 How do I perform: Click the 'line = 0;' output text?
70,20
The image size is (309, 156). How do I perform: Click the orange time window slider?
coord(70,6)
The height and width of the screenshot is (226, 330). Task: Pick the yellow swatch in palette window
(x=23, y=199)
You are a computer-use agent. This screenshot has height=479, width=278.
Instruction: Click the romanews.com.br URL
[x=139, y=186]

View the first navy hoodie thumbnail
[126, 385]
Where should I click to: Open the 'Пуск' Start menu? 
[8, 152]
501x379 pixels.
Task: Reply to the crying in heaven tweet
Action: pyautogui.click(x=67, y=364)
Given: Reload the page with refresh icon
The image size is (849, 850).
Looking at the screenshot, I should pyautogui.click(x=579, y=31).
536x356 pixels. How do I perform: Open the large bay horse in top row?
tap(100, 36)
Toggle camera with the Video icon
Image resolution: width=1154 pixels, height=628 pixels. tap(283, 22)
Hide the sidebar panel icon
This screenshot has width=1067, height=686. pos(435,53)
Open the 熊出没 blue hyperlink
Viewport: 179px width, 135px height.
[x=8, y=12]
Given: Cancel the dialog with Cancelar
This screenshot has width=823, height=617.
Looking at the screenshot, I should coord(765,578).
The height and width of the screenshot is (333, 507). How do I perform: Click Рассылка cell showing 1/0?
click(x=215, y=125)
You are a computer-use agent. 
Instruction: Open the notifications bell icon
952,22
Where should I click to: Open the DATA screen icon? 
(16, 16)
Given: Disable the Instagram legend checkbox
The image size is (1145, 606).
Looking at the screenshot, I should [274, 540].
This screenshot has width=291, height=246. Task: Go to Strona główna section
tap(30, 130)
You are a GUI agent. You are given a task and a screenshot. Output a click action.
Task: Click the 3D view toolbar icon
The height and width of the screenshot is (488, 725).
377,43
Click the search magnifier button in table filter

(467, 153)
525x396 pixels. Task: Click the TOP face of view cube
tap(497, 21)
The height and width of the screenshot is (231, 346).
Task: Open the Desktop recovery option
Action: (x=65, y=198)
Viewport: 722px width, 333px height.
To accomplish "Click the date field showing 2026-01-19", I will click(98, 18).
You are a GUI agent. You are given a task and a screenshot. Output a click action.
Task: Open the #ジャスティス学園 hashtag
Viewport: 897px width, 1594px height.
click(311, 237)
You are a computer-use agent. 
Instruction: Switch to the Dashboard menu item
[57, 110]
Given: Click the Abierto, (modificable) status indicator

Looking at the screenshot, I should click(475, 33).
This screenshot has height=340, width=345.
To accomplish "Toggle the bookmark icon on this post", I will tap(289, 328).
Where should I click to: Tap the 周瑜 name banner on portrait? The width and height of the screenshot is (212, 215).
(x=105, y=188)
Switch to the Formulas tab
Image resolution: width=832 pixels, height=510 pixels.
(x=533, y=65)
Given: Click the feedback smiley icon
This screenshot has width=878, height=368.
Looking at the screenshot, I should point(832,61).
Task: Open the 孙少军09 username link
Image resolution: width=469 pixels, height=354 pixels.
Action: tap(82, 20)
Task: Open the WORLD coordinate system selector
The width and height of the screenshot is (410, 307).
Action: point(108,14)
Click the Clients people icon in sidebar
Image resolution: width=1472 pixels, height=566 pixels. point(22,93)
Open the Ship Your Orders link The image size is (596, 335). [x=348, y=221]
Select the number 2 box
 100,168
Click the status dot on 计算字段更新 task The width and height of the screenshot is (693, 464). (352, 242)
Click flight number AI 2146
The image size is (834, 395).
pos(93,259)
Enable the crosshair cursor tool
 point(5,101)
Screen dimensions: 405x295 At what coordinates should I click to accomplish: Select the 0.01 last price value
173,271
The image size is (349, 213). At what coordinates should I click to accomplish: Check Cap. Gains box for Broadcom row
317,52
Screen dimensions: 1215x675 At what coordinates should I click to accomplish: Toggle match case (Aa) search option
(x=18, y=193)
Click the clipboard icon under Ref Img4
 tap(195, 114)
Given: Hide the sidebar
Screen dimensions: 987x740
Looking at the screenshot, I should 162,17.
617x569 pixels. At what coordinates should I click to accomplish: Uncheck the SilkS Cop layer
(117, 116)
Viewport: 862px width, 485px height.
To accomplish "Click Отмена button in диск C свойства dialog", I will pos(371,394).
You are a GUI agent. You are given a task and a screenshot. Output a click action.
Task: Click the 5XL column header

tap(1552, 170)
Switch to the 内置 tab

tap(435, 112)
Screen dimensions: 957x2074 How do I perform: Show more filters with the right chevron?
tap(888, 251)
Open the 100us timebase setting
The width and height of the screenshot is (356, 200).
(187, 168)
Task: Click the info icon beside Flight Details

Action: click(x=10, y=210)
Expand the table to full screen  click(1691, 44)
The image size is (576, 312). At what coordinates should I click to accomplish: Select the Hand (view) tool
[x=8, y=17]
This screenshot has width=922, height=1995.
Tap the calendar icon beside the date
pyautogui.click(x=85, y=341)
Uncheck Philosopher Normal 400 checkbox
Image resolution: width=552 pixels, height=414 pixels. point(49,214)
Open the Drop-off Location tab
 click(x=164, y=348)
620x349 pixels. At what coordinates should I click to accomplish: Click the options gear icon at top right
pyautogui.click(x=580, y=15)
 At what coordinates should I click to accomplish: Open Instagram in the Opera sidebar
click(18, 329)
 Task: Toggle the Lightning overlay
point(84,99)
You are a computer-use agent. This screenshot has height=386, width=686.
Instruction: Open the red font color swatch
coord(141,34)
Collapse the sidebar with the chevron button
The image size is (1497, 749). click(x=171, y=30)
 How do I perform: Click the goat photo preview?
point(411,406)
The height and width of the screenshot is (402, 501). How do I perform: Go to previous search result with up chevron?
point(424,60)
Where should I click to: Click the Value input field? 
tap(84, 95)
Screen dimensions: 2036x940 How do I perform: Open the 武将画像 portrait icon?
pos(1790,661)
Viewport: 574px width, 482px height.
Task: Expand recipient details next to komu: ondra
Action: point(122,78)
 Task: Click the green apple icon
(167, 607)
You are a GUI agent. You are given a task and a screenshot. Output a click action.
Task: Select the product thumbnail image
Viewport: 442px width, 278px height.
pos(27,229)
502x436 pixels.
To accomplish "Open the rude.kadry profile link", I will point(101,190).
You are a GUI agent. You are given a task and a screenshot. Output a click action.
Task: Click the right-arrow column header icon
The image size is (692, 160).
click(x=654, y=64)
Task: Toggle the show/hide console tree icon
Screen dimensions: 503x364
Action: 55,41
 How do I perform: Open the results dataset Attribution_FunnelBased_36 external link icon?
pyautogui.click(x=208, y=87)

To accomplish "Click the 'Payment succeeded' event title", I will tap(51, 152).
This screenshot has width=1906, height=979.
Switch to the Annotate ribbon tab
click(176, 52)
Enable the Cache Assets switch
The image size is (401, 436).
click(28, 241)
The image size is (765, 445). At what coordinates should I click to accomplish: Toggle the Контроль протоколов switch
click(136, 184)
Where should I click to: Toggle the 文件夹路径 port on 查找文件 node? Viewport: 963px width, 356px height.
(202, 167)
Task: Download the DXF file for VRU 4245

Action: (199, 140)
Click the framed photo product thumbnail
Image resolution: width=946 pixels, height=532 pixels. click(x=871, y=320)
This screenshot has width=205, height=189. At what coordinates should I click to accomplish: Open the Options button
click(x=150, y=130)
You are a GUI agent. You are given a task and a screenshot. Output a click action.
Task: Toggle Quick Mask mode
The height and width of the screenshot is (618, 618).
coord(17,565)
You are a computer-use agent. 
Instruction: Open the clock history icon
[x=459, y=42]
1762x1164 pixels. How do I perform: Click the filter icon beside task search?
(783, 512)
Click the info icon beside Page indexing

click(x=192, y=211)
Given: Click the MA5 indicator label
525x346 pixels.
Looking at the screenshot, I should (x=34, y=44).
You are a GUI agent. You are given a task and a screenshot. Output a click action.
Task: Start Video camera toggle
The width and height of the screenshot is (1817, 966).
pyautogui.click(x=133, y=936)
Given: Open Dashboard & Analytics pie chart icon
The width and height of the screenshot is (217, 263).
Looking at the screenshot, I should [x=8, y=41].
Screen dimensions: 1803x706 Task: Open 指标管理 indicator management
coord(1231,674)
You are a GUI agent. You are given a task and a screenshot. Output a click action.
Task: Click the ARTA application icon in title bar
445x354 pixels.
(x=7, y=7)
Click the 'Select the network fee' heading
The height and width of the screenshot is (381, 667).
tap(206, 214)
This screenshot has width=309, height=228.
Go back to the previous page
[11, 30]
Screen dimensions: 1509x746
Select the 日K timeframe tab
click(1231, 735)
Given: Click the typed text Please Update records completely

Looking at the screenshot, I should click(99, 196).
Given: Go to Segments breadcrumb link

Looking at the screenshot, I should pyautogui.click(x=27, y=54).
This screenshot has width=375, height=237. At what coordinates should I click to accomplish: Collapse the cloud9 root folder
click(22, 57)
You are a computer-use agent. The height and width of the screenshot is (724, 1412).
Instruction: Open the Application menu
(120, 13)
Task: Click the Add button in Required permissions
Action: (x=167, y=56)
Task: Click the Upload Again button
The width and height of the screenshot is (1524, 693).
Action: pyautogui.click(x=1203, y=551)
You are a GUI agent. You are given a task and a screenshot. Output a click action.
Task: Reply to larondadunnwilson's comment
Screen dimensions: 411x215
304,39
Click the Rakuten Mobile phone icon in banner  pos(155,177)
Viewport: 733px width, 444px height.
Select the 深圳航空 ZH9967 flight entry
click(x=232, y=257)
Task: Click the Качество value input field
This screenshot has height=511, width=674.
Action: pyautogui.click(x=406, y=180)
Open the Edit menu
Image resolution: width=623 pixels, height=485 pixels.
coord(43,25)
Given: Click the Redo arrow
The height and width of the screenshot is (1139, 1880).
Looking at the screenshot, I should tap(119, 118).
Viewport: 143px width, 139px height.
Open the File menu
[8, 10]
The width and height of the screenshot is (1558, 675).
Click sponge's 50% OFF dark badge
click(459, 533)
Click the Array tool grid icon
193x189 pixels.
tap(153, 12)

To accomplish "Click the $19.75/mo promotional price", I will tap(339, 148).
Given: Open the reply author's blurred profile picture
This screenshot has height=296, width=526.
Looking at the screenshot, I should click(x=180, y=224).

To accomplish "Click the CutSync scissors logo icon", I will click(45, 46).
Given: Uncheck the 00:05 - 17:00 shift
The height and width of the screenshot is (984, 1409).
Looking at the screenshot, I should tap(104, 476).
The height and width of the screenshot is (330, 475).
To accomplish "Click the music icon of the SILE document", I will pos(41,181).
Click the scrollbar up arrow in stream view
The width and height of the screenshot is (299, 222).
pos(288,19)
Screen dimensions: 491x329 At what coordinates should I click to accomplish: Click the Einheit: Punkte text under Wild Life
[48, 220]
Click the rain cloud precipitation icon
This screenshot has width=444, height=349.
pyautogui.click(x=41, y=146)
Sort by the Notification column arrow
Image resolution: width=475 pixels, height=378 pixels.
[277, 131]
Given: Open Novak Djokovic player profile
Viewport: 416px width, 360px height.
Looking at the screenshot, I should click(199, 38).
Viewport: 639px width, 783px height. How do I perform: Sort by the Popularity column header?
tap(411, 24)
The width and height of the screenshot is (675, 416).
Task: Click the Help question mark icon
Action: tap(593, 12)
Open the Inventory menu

++++++++

Activity => Above are the records; from them, give again exactly the lines from the one containing "The height and width of the screenshot is (1139, 1880)." to the one containing "The width and height of the screenshot is (1558, 675).", both lines included, and nothing more.

Expected output =>
The height and width of the screenshot is (1139, 1880).
Looking at the screenshot, I should tap(119, 118).
Viewport: 143px width, 139px height.
Open the File menu
[8, 10]
The width and height of the screenshot is (1558, 675).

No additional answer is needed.